Les qualités narratives d'abord. Monster est absolument passionnant. Tout au long de ses 18 volumes, l'action va à un rythme effréné. Aucun temps mort, très peu de digressions. Si l'histoire semble prendre parfois un chemin différent, c'est finalement pour éclairer un nouvel aspect des personnages ou de l'intrigue.
Les personnages sont nombreux et remarquables. Outre Tenma et sa quête, j'ai véritablement admiré Grimmer, cet étrange vagabond sans sentiment et sans nom qui ne sait pas quel masque afficher en société, Rudy Gillen le criminologue et surtout le commissaire Runge, qui m'a bien souvent fait penser au Javert des Misérables dans son obsession à poursuivre Tenma. Outre ceux-là, le manga fourmille de personnages secondaires émouvants ou inquiétants, créant toute une population que l'on retrouve régulièrement avec plaisir.
L'ambiance est très sombre et s'enfonce de plus en plus dans le glauque au fil des épisodes. Violence, désespoir, manipulation, rien ne nous est épargné, jusqu'aux massacres les plus ignobles. Mais surtout j'adore ce type d'histoire où l'on poursuit un super-criminel qui semble toujours avoir cinq coups d'avance et avoir prévu toutes nos réactions.

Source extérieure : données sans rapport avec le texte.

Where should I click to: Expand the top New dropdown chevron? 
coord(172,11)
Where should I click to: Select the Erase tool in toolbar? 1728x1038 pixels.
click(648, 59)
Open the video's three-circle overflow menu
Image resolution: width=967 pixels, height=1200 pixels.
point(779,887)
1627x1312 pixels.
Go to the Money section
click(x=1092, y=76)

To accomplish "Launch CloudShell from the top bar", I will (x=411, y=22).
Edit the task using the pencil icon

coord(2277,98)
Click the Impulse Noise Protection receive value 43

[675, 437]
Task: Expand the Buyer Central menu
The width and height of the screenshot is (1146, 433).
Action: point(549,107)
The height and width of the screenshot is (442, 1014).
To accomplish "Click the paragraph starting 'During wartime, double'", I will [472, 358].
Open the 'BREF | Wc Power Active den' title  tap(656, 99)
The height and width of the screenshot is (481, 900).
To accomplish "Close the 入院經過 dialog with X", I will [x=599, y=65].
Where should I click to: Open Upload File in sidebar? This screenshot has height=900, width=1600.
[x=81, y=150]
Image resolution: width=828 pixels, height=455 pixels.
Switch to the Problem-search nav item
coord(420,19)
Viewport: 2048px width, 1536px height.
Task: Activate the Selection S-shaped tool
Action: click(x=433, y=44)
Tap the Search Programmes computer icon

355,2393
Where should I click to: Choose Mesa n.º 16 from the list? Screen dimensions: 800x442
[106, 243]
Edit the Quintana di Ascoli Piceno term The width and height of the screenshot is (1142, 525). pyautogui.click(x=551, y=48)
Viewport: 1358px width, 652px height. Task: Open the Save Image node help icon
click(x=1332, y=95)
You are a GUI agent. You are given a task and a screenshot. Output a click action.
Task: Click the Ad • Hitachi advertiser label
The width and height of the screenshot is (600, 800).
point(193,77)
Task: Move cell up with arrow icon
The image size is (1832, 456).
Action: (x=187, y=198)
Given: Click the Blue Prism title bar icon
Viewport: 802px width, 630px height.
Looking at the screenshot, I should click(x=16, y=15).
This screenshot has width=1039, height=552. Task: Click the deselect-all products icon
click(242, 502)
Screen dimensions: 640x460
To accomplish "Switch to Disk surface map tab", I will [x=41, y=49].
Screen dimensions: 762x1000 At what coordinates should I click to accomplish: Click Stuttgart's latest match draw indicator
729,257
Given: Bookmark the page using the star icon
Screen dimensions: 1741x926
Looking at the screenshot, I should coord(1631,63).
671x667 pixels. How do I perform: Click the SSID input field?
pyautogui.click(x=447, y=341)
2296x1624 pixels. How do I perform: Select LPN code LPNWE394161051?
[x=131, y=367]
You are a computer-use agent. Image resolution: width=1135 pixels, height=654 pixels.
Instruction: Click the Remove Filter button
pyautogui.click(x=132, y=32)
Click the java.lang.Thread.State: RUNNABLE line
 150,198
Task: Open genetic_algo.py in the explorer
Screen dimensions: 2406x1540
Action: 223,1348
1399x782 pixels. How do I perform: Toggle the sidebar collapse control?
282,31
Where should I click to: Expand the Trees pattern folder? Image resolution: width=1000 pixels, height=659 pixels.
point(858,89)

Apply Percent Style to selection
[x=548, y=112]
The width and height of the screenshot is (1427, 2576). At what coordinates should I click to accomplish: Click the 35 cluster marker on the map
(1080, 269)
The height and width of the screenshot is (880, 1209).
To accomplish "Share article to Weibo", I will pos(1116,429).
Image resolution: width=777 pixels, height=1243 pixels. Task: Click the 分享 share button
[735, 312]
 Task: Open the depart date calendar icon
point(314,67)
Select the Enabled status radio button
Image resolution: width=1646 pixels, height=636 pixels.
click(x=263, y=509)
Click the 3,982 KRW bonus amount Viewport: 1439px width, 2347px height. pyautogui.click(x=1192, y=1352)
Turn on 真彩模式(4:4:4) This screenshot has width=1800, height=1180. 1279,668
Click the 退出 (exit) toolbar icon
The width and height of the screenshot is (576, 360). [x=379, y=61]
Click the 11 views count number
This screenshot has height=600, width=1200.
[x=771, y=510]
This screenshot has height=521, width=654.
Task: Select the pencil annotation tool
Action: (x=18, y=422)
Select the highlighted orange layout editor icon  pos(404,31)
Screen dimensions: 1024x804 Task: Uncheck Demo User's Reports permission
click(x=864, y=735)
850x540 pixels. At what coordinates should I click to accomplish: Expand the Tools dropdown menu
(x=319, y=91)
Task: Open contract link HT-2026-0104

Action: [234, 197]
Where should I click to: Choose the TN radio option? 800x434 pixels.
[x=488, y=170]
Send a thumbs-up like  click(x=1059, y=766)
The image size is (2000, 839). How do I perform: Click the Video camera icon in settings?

C'est là qu'il faut aborder les thématiques de la série. Des thèmes qui font que Monster n'est pas seulement un thriller passionnant, mais qu'il a une profondeur très intéressante. Le thème le plus évident, celui qui est décliné tout au long des 18 volumes, c'est celui de notre monstre intérieur. Le thème du double est omniprésent, ainsi que le problème de l'identité. Qui sommes-nous vraiment ? Cet être social bien policé ou le personnage de pulsions que l'on tente d'étouffer ? D'un côté Grimmer, de l'autre l'Invincible Steiner. D'un côté Johann, de l'autre Nina.
D'un côté Tenma, de l'autre Johann. Il est bien entendu évident que les deux personnages centraux de Monster sont les deux facettes symboliques d'un même être. Docteur Jekyll et Mister Hyde ne sont pas loin. Au super-méchant froid, sans sentiment, semant la mort autour de lui, répond le super-gentil toujours ému cherchant à sauver l'humanité toute entière, contre son propre gré s'il le faut, au prix de son sacrifice (il y a quelque chose de christique dans ce docteur Tenma, jusqu'à son allure, cheveux longs et barbe naissante).
A cela s'ajoute de nombreux autres thèmes, qui sont liés à la violence. le constat est amer : la société humaine génère une violence. Les rapports humains sont violents. Depuis les crimes racistes néo-nazis jusqu'à cette fameuse phrase d'Eva dans le tome 1 ("toutes les vies ne se valent pas"), il y a une violence inhérente aux humains, une violence qui se retrouvent dans leurs échanges. La quête de Tenma, symboliquement, c'est bel et bien soigner la violence sociale, voire l'éradiquer, là où Johann cherche à la développer, poussant aux meurtres et aux massacres.
Tant de choses seraient à dire encore sur ce manga foisonnant et passionnant. A lire, même si on n'est pas fan des mangas.